Musik und Darsteller überzeugten das Publikum in der Inszenierung von Romeo Castellucci. Asmik Grigorian begeistert in der Hauptrolle

    Ach ja, diese „Salome“ von Richard Strauss … Schon klar scheint, was dafür so sicher zu kommen hat wie das Amen in der Kirche: ein Schleiertanz der ebenso schönen wie irren Prinzessin. Theater-Blut. Und der Kopf von Johannes dem Täufer als finale Splatter-Requisite. Doch die Salzburger Festspiele und ihr Intendant Markus Hinterhäuser trauten sich nun, ihre zweite Opern-Premiere radikal, klug und nun ja: erschreckend geil auf links zu drehen. Sich allen großen Vorgaben des Librettos konsequent zu verweigern. Sie erwies sich als erstes Großereignis dieser Saison.

    Als Romeo Castellucci mit Kent Nagano seine Bach-„Passione“ in die Hamburger Deichtorhallen wuchtete, ließ er mal eben einen Reisebus durchs Bild schieben. In Salzburg entblößte er, Szene für Szene, dieses Drama. Er machte in der Felsenreitschule ein faszinierendes Bilderrätsel aus dem Seelen-Striptease, cool, heiß, pervers, anrührend. Es gab begeisterten Beifall und stehende Ovationen am Ende, nach einem Festspielabend fürs Langzeitgedächtnis.

    Die Bühne: leer gefegt, kalt wie Stein, die Arkadenbögen eingeebnet. Der Hofstaat mit einer Prise Kafka garniert, mit Stereotypen in dunklen Anzügen, während eine Putzkolonne den dick vergoldeten Palastboden wienerte. Alles riesige Projektionsfläche für das schrecklich schöne Kopfkino, mit dem Castellucci das Publikum sinnstiftend verstörte. Und während die ersten Blicke noch umherwanderten, nach vertrauten Schauwerten suchend, lieferten Franz Welser-Möst und die Wiener Philharmoniker, riesig besetzt und um jedes Detail der Partitur bemüht, die ersten Drogen-Takte aus dem Graben.

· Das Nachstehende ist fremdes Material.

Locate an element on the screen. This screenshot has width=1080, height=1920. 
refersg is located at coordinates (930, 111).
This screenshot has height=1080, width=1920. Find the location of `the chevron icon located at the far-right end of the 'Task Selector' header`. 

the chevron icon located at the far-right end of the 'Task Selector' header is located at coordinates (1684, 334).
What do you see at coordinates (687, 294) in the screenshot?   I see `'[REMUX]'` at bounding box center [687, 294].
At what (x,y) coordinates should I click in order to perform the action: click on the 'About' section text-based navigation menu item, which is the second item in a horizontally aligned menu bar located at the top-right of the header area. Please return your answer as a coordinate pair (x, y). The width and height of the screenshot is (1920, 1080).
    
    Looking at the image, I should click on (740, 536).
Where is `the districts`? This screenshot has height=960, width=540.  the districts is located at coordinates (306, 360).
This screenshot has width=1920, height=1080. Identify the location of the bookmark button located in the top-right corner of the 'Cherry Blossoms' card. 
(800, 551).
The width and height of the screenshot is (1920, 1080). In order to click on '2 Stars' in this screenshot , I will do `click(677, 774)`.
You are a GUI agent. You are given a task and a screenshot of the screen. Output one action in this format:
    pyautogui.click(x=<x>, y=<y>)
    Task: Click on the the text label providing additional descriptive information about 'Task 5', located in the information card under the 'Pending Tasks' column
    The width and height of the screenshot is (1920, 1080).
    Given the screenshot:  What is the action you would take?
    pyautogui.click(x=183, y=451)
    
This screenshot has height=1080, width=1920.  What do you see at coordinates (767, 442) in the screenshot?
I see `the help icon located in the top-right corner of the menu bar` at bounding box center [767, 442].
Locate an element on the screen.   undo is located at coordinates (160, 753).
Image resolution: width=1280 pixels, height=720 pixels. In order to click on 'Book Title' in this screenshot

    Ein Klang wie maßgeschneiderte Dessous, alles für und wegen dieser Salome: schmal und in keusches Weiß gekleidet, aber markiert durch einen blutroten Fleck. Asmik Grigorian, im letzten Festspielsommer noch die Marie neben Matthias Goerne im Salzburger „Wozzeck“, sollte in dieser Premiere über alles und jeden hinauswachsen, knapp zwei Sternstunden lang Opern-Star sein. Das wird die junge Litauerin von nun an wohl bleiben. Idealbesetzung, Sensationserfolg. Oft „machte“ Grigorian fast gar nichts, außer Singen. Doch das erzählte alles. Wie sie Jochanaan – ihre nachtschwarze, frommere Hälfte, in einen animalischen Zottelviechmantel gewickelt – umschwärmte, ohne seinen „weißen Leib“ dabei zu sehen; Gábor Bretz ist hier ein wuchtig dröhnender Berg von Prophet. Wie Salome dem Hauptmann Narraboth (Julian Prégardien) ihren Köderkörper hinhielt und gurrte: „Du wirst das für mich tun …“, bevor er sich prompt wegen ihr umbringt. Wie sie sich einen Sattel anlegte, um dem Täufer ihrer Träume kurz Gehorsam vorzuspielen. Wie neben ihr, im Zisternen-Abgrund, tatsächlich ein pechschwarzes Pferd auftauchte wie aus Freuds Bilderbuch. Später wird dieser Salome der abgeschnittene Pferdekopf als Triebabfuhr-Spielzeug dienen. Denn Castellucci erfüllte keinerlei Wünsche, er zeigte sie, allerdings durch ihr genaues, negatives Spiegelbild. Der abgeschlagene Kopf des Johannes? Den musste man sich denken. Ein grausames Kammerspiel endet in einer Katastrophe, die provozierend unsichtbar bleibt.